Please reproduce everything in the records below from the line containing "The image size is (1456, 819). In" down to the line containing "coordinates (888, 233).", swapping "rounded edges" for "curved edges" and leaving everything else unchanged.

Item position records:
»»

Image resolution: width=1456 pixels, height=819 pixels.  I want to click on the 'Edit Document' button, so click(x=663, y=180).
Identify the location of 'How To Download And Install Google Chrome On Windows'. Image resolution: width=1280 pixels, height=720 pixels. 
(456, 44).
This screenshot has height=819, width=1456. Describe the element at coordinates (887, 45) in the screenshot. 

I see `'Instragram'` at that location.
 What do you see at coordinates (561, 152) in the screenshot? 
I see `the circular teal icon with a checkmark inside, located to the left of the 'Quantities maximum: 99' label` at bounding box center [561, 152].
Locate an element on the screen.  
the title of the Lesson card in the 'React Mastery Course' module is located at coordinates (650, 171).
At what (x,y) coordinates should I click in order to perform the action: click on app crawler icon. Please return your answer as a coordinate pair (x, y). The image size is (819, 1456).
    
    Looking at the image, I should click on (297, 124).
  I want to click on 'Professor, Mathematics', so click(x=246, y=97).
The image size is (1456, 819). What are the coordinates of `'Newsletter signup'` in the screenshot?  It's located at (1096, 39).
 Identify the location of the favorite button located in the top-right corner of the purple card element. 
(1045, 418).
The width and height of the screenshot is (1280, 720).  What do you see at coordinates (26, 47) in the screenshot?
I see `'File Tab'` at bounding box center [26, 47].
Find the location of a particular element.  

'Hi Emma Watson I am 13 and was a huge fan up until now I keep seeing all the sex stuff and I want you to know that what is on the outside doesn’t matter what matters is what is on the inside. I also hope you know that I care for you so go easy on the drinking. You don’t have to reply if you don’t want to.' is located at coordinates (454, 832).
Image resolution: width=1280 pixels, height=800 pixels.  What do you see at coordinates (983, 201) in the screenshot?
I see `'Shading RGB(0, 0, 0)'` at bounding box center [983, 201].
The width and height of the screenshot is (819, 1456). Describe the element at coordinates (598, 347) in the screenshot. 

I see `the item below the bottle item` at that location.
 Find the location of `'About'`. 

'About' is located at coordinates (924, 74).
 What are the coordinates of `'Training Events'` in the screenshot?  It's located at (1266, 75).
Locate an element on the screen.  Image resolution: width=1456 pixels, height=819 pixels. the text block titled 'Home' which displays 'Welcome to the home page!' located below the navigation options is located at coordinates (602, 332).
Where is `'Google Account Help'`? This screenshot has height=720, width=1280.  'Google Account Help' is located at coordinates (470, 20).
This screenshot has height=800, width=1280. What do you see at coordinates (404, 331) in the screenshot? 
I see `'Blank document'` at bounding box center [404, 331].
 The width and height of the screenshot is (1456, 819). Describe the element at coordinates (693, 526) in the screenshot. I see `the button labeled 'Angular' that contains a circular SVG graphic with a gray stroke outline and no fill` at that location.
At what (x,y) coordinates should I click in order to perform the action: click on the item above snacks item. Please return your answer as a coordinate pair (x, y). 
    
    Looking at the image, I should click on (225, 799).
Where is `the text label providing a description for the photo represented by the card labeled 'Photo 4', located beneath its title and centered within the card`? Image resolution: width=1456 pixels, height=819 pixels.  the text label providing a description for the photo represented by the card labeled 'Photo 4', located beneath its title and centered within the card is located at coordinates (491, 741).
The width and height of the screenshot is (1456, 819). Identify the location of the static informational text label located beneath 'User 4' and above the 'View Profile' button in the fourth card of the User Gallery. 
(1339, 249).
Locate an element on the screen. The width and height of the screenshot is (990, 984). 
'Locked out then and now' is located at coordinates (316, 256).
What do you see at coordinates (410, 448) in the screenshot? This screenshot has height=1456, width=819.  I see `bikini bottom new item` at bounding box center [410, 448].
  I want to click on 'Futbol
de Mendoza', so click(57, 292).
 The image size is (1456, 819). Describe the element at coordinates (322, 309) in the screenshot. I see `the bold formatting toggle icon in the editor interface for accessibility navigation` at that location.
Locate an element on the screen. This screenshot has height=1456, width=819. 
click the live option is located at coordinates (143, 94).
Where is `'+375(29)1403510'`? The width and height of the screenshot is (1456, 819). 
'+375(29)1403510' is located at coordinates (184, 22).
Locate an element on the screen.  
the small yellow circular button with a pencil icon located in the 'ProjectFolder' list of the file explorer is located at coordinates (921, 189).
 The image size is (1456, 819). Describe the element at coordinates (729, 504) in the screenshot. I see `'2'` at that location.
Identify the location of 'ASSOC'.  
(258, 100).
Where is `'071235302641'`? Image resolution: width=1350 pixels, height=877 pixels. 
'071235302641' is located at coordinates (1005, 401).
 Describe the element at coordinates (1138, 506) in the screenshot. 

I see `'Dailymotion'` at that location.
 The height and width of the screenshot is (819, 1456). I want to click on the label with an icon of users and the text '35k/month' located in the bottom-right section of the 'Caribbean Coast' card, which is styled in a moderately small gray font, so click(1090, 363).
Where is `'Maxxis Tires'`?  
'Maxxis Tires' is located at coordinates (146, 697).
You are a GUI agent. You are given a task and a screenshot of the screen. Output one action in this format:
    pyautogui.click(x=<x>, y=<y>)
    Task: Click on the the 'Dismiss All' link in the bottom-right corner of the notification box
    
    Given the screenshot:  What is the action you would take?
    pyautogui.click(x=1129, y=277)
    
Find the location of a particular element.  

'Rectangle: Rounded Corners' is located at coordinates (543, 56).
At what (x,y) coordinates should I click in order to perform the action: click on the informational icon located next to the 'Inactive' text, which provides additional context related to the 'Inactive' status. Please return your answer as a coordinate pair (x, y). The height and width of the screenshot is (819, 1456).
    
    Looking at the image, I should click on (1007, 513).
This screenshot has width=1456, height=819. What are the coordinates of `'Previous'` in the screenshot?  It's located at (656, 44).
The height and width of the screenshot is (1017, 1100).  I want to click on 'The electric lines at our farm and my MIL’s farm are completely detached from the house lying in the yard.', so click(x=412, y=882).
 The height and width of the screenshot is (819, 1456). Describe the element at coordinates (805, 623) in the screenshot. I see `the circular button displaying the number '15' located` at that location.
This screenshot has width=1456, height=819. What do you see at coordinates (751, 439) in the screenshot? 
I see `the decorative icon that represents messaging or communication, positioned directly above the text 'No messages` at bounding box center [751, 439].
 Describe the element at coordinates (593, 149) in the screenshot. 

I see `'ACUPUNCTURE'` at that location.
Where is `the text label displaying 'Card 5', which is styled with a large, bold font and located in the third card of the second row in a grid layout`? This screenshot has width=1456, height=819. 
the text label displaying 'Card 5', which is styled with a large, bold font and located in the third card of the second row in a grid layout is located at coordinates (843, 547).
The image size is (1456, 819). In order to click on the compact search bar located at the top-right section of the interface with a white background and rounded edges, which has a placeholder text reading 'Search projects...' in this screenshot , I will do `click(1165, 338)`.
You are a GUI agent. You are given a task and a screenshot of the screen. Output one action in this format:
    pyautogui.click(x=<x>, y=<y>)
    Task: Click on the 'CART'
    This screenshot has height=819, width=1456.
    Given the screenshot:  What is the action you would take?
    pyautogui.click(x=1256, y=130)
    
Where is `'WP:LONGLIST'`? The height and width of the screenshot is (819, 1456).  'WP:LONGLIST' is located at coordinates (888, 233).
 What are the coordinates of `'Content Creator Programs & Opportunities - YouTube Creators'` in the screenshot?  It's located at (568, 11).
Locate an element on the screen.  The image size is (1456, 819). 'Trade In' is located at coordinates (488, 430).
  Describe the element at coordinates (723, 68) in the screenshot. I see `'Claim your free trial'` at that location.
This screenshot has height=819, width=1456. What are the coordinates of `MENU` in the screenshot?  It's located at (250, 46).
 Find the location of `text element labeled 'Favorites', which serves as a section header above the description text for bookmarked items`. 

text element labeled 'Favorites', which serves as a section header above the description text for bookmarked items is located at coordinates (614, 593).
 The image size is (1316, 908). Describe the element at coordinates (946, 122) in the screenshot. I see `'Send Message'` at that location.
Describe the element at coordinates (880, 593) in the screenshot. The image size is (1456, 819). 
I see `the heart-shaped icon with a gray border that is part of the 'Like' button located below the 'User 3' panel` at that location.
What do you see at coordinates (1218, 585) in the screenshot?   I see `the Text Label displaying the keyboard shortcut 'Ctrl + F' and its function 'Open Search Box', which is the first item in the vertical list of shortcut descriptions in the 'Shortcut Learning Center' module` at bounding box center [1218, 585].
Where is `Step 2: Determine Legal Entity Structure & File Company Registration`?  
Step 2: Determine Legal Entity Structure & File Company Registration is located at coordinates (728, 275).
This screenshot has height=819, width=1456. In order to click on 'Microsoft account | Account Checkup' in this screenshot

««

Task solution
The image size is (1456, 819). In order to click on the compact search bar located at the top-right section of the interface with a white background and curved edges, which has a placeholder text reading 'Search projects...' in this screenshot , I will do `click(1165, 338)`.
You are a GUI agent. You are given a task and a screenshot of the screen. Output one action in this format:
    pyautogui.click(x=<x>, y=<y>)
    Task: Click on the 'CART'
    This screenshot has height=819, width=1456.
    Given the screenshot:  What is the action you would take?
    pyautogui.click(x=1256, y=130)
    
Where is `'WP:LONGLIST'`? The height and width of the screenshot is (819, 1456).  'WP:LONGLIST' is located at coordinates (888, 233).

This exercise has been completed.